MB-Kritik

Goodbye Sisters 2026

Documentary

Inhalt

Zwei nepalesische Schwestern verlassen Kathmandu, um in ihrem Bergdorf den wertvollen Yarsagumba-Pilz zu ernten. Jamuna hofft, mit dem Verkauf des seltenen Pilz-Insekten-Hybriden ihre Familie zu unterstützen und ein Auslandsstudium zu finanzieren.

Kritik

“Tausendfüßler Pilz” lautet der umgangssprachliche Name des kuriosen Organismus, dem die beiden Hauptfiguren im Mittelpunkt Alexander Murphys dokumentarischer Exkursion auf der Spur sind. Die 21-jährige Jamuna Budha Magar und ihre jüngere Schwester Anmuna Budha Magar verlassen ihr Zuhause auf der Suche nach dem in den Hochebenen Tibets auftretenden Pilz namens Ophiocordyceps sinensis. Was aussieht wie eine Mischung aus einem Stöckchen und einem Insekt ist in der traditionellen Volksmedizin ein begehrtes Heilmittel. Die Preise sind abhängig von der Qualität schwindelerregend hoch - und die Beschaffung nicht ungefährlich.

Gemeinsam begeben sich die Schwestern auf einen tagelangen, beschwerlichen Treck in die Hochebenen des Himalaya in der Hoffnung, dort etwas Ophiocordyceps sinensis zu finden. Schon ein paar Gramm des raren Organismus würden ihnen genug Geld einbringen, um Jamunas Studium im Ausland zu bezahlen und ihre betagten Eltern abzusichern. Ein Großteil der Landbevölkerung lebt vom Ernten des wild wachsenden „Yarsagumba“. Doch eine erfolgreiche Tour bedeutet auch die Trennung der Schwestern. Deren enge Bindung ist der emotionale Herzschlag der dokumentarischen Reise über Kathmandu bis in die entlegenen Bergregionen. 

Mit Bus, Moped und schließlich zu Fuß bewältigen die zwei jungen Frauen die zehrende Tour, deren Anstrengungen zur unterschwelligen Metapher für die ökonomischen Belastungen wird.

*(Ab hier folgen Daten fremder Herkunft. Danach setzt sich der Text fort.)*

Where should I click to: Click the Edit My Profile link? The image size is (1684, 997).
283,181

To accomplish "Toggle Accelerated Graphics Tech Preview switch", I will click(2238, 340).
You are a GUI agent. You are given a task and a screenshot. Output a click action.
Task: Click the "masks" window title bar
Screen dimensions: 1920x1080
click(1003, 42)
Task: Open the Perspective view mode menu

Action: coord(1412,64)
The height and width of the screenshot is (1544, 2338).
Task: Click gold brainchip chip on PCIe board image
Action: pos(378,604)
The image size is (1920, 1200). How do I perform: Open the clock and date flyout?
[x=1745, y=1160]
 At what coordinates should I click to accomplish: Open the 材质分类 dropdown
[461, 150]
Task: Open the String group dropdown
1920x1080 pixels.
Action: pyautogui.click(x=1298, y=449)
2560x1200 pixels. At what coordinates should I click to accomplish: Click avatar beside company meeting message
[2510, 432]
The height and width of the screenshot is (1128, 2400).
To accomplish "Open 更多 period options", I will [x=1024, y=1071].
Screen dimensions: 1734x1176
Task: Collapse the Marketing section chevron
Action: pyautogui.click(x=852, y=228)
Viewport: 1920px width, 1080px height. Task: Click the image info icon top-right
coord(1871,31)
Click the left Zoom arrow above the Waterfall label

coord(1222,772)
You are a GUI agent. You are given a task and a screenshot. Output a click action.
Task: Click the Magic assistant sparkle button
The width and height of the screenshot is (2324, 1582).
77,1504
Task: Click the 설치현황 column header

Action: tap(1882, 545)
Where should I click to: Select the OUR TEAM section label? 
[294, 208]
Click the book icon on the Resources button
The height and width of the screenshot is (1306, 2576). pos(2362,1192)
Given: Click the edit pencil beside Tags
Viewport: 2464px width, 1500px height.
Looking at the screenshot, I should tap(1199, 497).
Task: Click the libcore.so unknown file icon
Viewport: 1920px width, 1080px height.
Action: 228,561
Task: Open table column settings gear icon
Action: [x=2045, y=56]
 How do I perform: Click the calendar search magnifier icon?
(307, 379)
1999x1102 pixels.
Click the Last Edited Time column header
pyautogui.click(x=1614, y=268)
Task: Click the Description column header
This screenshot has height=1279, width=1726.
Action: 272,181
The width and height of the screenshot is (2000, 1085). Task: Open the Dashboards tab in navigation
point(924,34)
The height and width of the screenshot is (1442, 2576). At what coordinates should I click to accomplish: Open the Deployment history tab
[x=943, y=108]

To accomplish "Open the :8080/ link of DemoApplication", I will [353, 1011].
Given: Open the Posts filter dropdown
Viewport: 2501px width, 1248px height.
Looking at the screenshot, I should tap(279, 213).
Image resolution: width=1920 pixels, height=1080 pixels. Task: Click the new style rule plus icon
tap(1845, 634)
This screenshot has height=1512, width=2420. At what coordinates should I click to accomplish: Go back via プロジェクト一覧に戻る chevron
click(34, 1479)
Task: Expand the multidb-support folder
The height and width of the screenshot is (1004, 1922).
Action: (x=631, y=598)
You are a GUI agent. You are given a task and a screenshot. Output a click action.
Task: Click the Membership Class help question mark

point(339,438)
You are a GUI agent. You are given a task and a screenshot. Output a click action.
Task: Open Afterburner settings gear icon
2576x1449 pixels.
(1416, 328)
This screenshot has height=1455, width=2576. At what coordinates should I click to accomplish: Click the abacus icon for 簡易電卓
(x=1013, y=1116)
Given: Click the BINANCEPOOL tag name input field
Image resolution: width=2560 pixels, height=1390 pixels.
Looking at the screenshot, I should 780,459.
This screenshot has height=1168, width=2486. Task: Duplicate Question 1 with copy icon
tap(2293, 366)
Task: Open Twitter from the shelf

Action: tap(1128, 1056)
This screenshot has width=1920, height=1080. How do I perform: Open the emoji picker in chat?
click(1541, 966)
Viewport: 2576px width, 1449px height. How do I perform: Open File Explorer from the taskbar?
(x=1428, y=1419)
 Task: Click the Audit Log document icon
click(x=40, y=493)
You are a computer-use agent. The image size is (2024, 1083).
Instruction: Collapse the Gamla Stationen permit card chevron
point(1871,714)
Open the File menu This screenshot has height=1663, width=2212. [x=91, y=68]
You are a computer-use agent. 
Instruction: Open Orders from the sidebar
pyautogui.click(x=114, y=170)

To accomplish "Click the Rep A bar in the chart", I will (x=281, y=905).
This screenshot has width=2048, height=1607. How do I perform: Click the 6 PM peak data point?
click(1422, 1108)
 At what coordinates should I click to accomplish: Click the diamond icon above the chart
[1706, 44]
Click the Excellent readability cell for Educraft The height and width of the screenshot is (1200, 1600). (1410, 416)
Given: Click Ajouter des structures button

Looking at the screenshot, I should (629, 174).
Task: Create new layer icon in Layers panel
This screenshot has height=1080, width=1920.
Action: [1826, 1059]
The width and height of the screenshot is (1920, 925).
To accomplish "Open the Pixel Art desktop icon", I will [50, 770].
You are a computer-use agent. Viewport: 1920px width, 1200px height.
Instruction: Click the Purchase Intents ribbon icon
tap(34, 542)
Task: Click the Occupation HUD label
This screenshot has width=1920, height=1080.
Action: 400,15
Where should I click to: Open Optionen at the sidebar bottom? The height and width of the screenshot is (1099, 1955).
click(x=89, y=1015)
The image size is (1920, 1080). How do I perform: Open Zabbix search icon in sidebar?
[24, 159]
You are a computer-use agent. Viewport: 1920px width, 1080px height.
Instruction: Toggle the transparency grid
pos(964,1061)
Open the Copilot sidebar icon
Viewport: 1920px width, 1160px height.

Ohne direkte Interviews oder Kommentar begleitet die Kamera in stiller Beobachtung den gemeinsamen Weg, der das Ende eines umfassenderen vereinten Lebenspfads markiert. Im fragilen Gleichgewicht zwischen Hoffnungen auf eine bessere Zukunft und widersprüchlichen Ängsten vor Trennung und Existenzverlust wird die äußere Reise zugleich zu einer inneren. Geteilte Verantwortung, Festhalten und Loslassen, Konsistenz und Wandel sind die subtilen Begleiter der meditativen Doku. 

Fazit

Zurückhaltend und respektvoll begleitet Alexander Murphy die jungen Protagonistinnen seines dokumentarischen Road Movies auf einer Suche, die zum biografischen Schlüsselmoment werden kann. Der bewusste Verzicht auf gezielte Dramatisierung lenkt den Fokus weniger auf subjektive Spannung als die menschlichen Zwischentöne und tieferliegenden Fragen, die sich unterwegs auftun. Imposante Felsformierungen, windige Talflächen und ein endloser Horizont bilden die epische Kulisse eines unscheinbaren Familiendramas. Jenes ist der menschliche Kern der filmischen Auseinandersetzung mit der Kluft zwischen familiärer Verpflichtung und persönlichen Zielen, Sehnsucht und Realität.